(Pixel coordinate grounding data)

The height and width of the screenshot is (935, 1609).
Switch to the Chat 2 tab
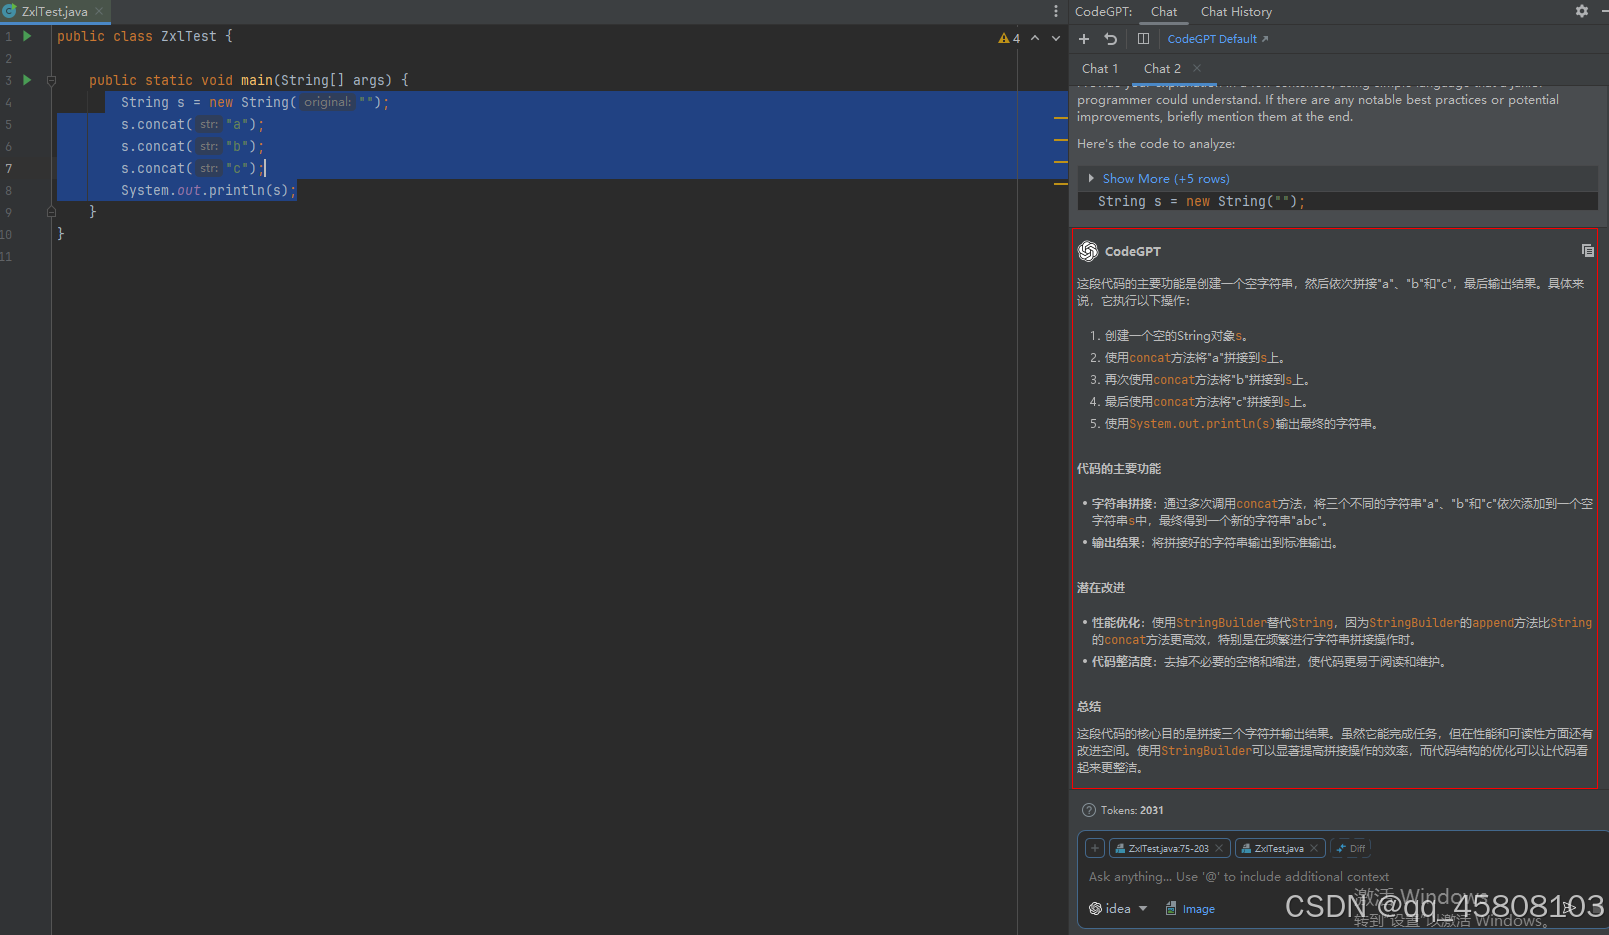click(x=1161, y=68)
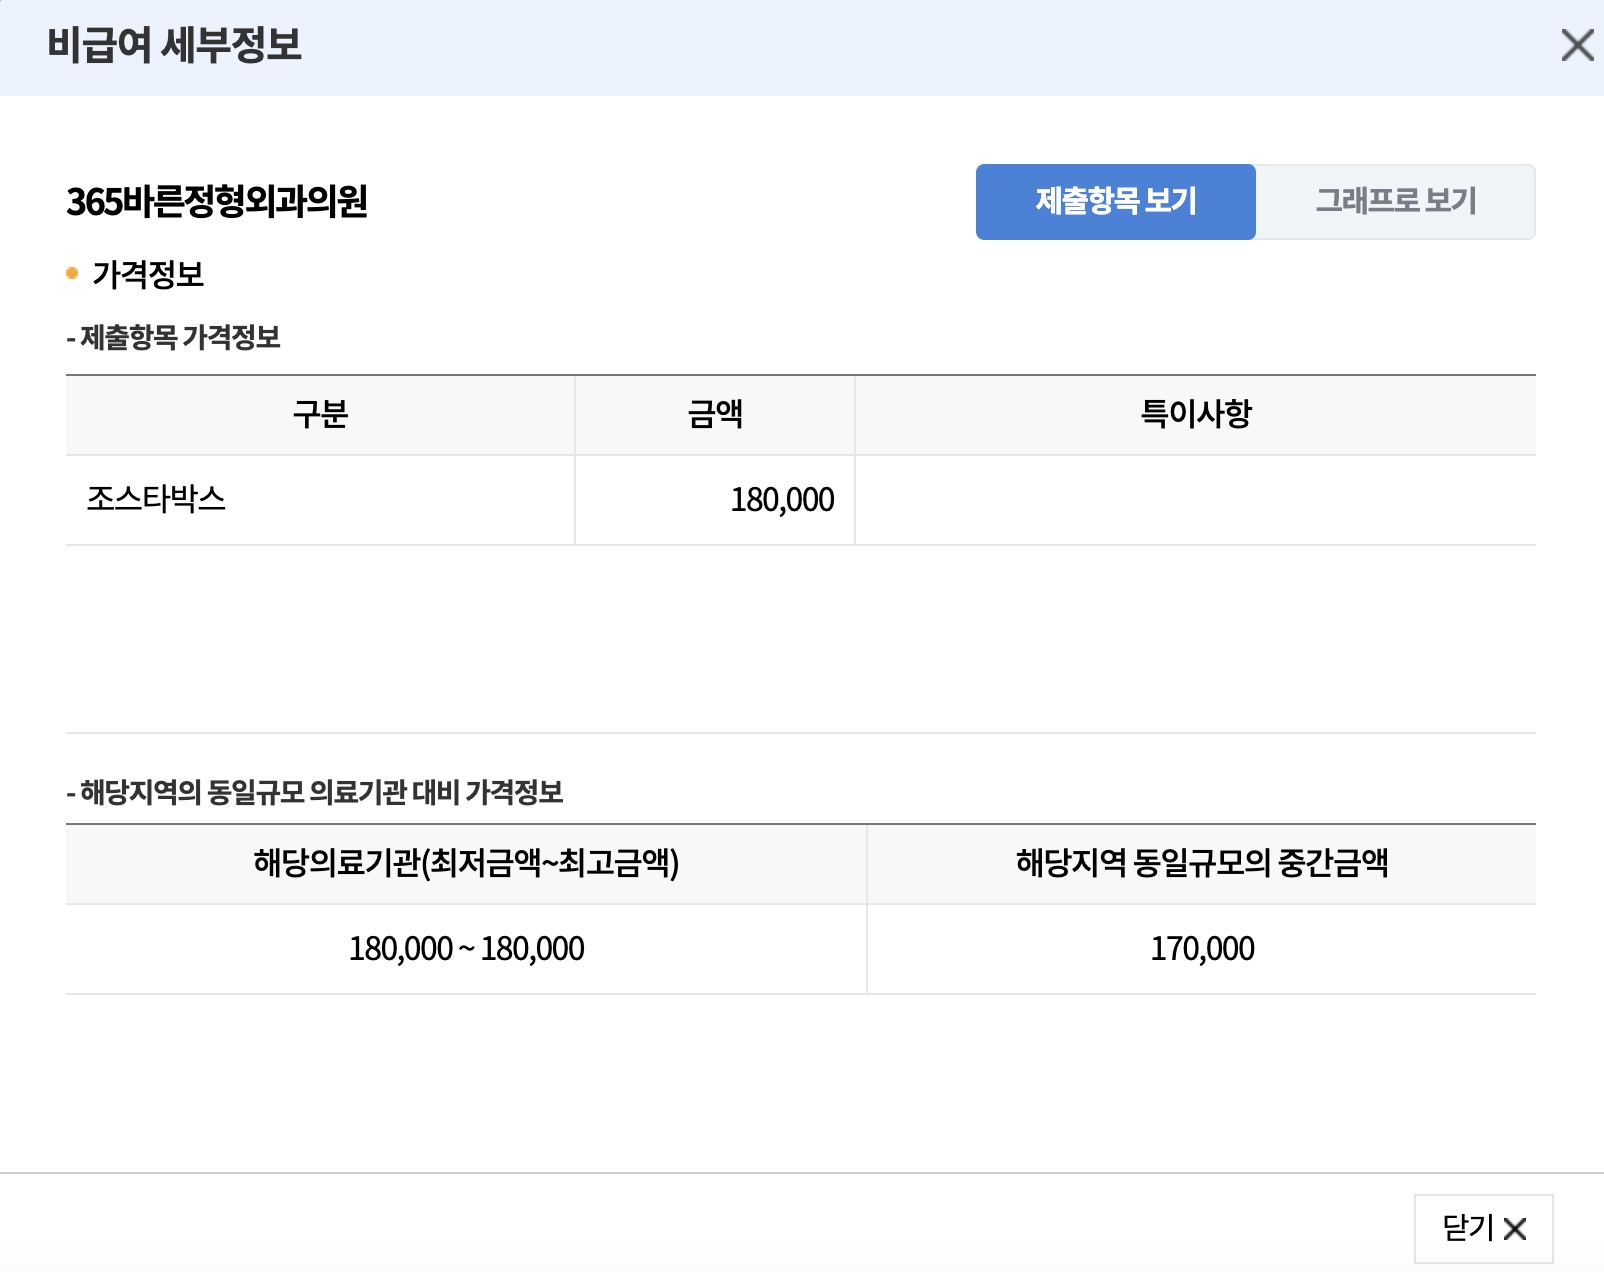
Task: Click the X icon on the modal header
Action: pyautogui.click(x=1577, y=46)
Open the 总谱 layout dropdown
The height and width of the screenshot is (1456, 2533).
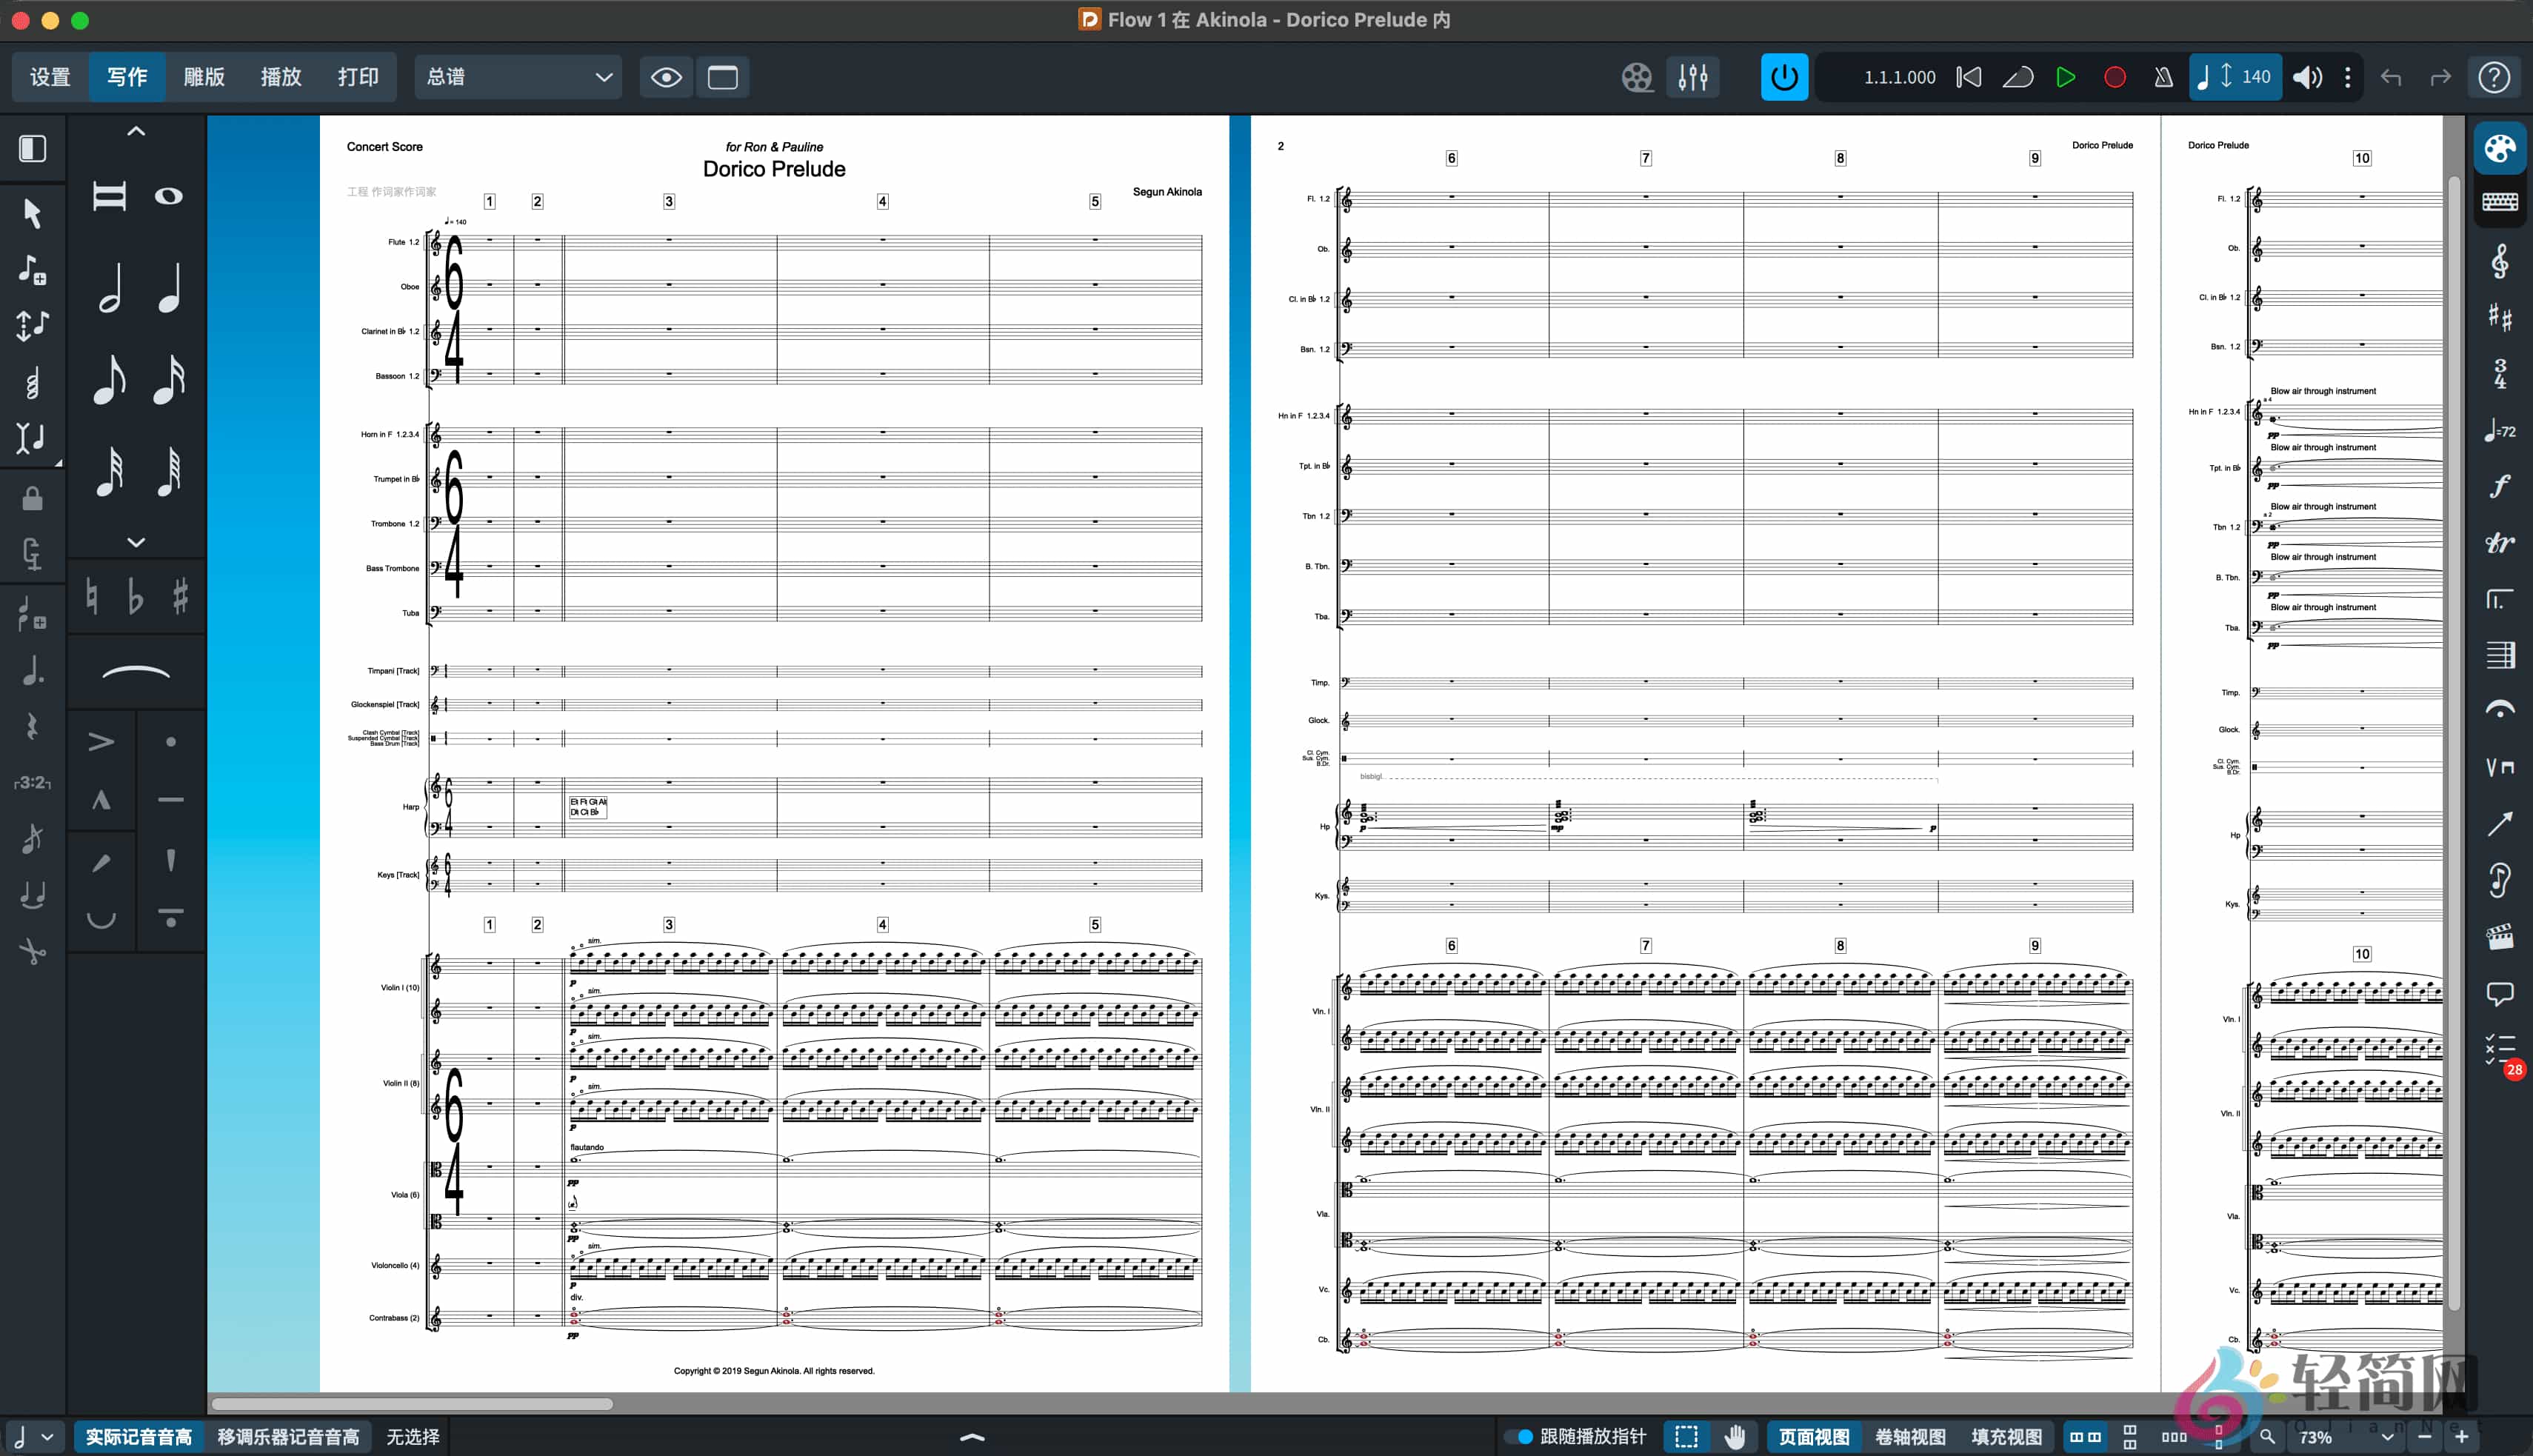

EXERCISE OBJECTIVE:
Write the entries out again exactly as they appear, with the pictures omitted.

SOLVED PROBLEM:
The height and width of the screenshot is (935, 1609).
Switch to the Chat 2 tab
click(x=1161, y=68)
Task: Click the X icon on the modal header
Action: pyautogui.click(x=1577, y=46)
Open the 总谱 layout dropdown
The height and width of the screenshot is (1456, 2533).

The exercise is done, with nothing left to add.